- EXERCISE BRIEF: Extract the records below word for word and ignore the images.

- INPUT:
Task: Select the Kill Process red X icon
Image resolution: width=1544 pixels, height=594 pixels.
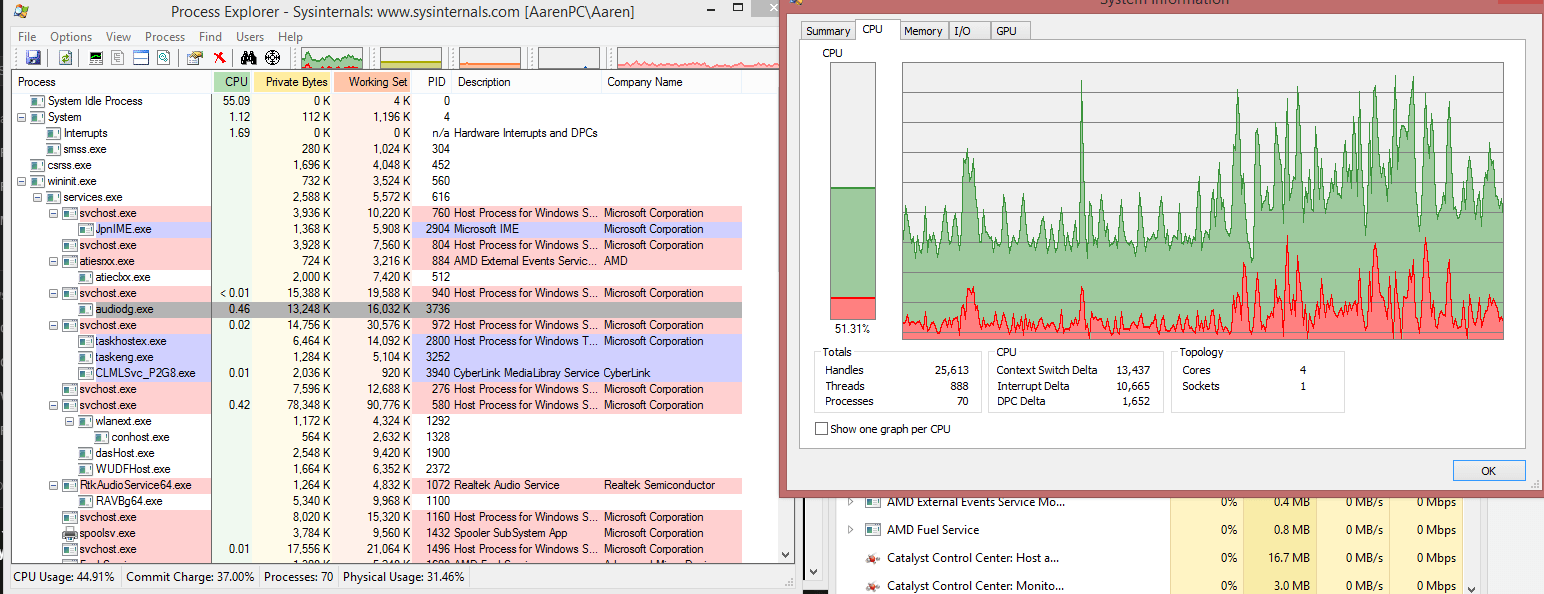Action: [219, 57]
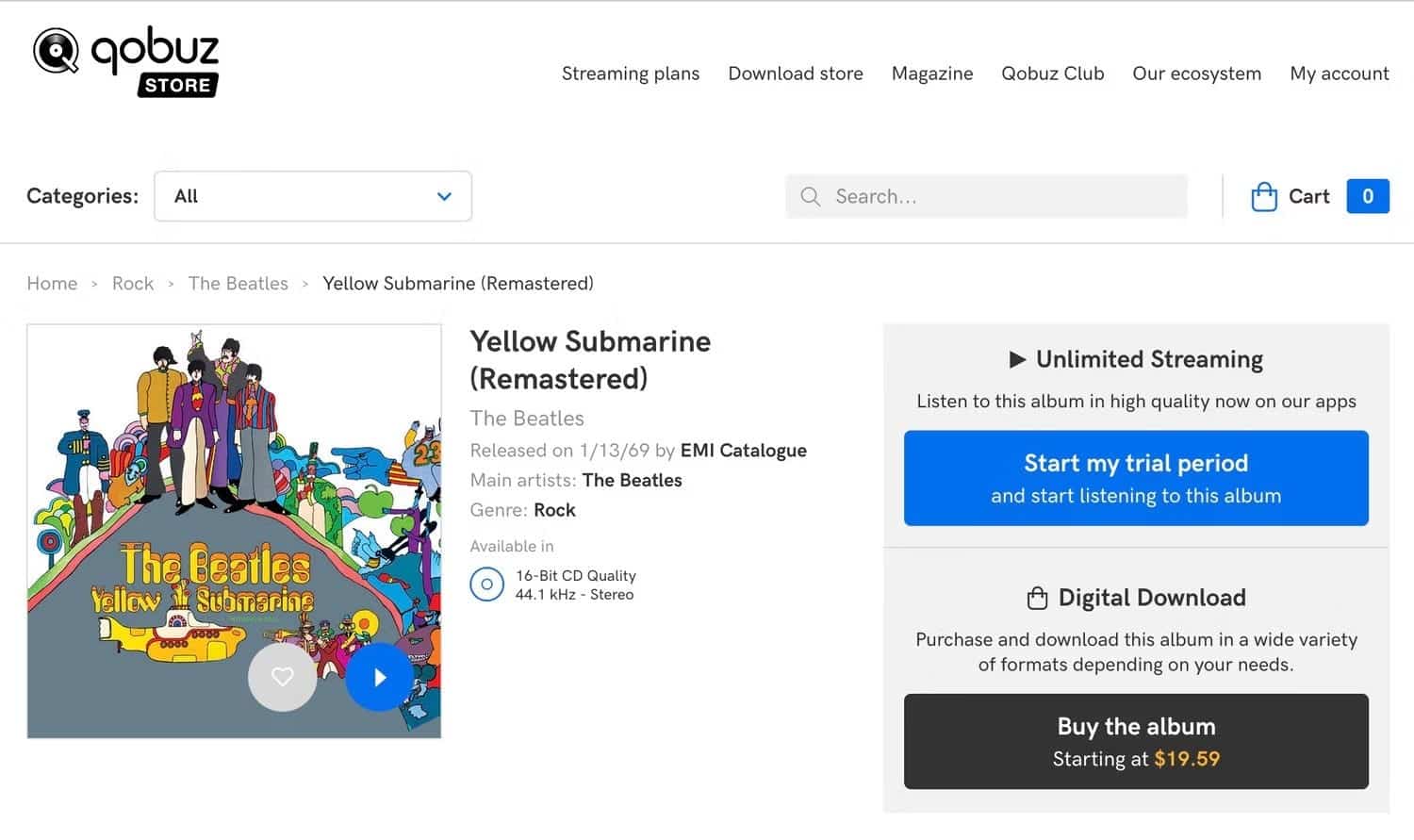The image size is (1414, 840).
Task: Click the Qobuz Store logo
Action: (126, 60)
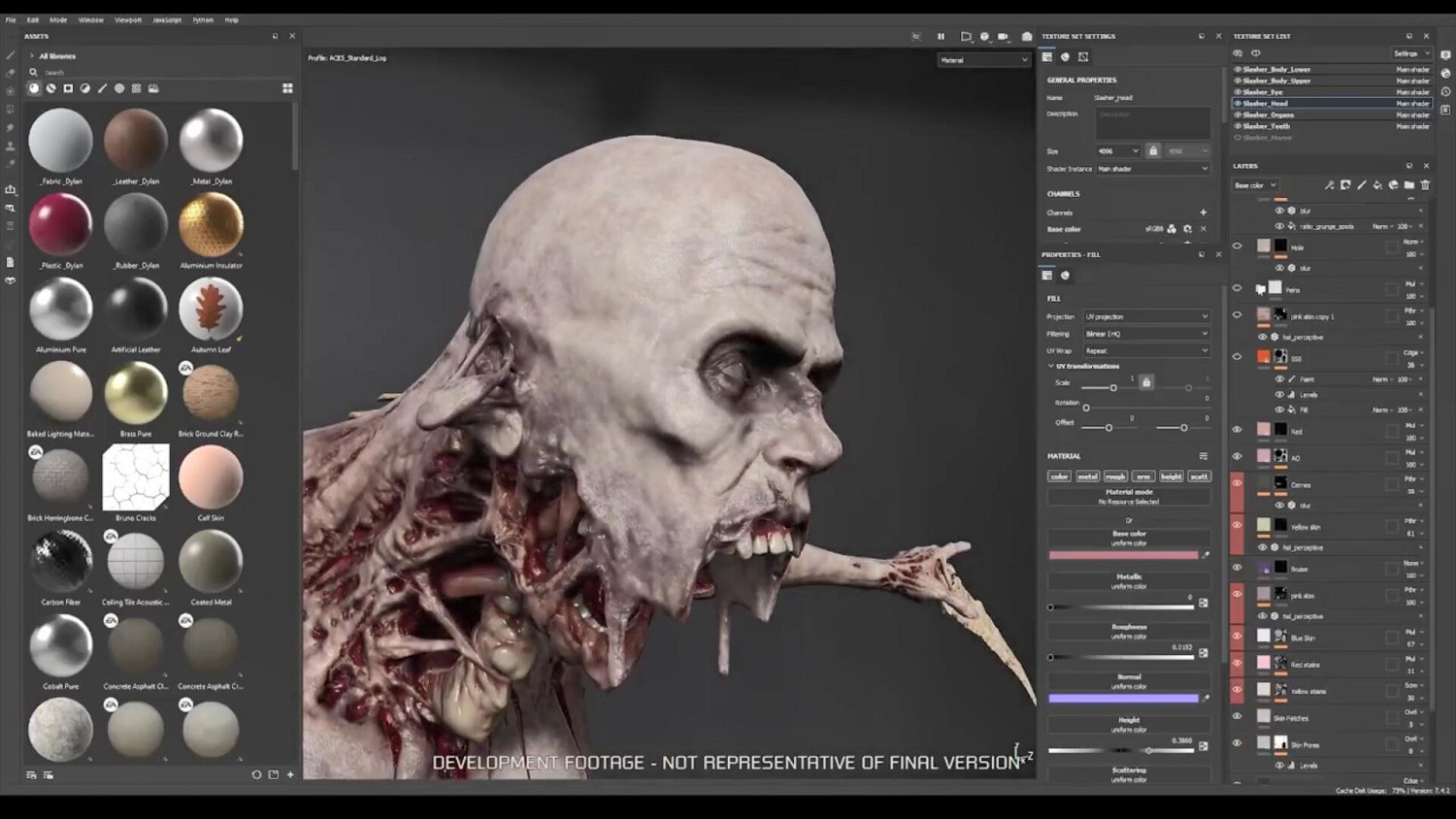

- EXERCISE SOLUTION:
Task: Select the Kill Process red X icon
Image resolution: width=1544 pixels, height=594 pixels.
Action: [219, 57]
The image size is (1414, 840).
Task: Click the Qobuz Store logo
Action: (126, 60)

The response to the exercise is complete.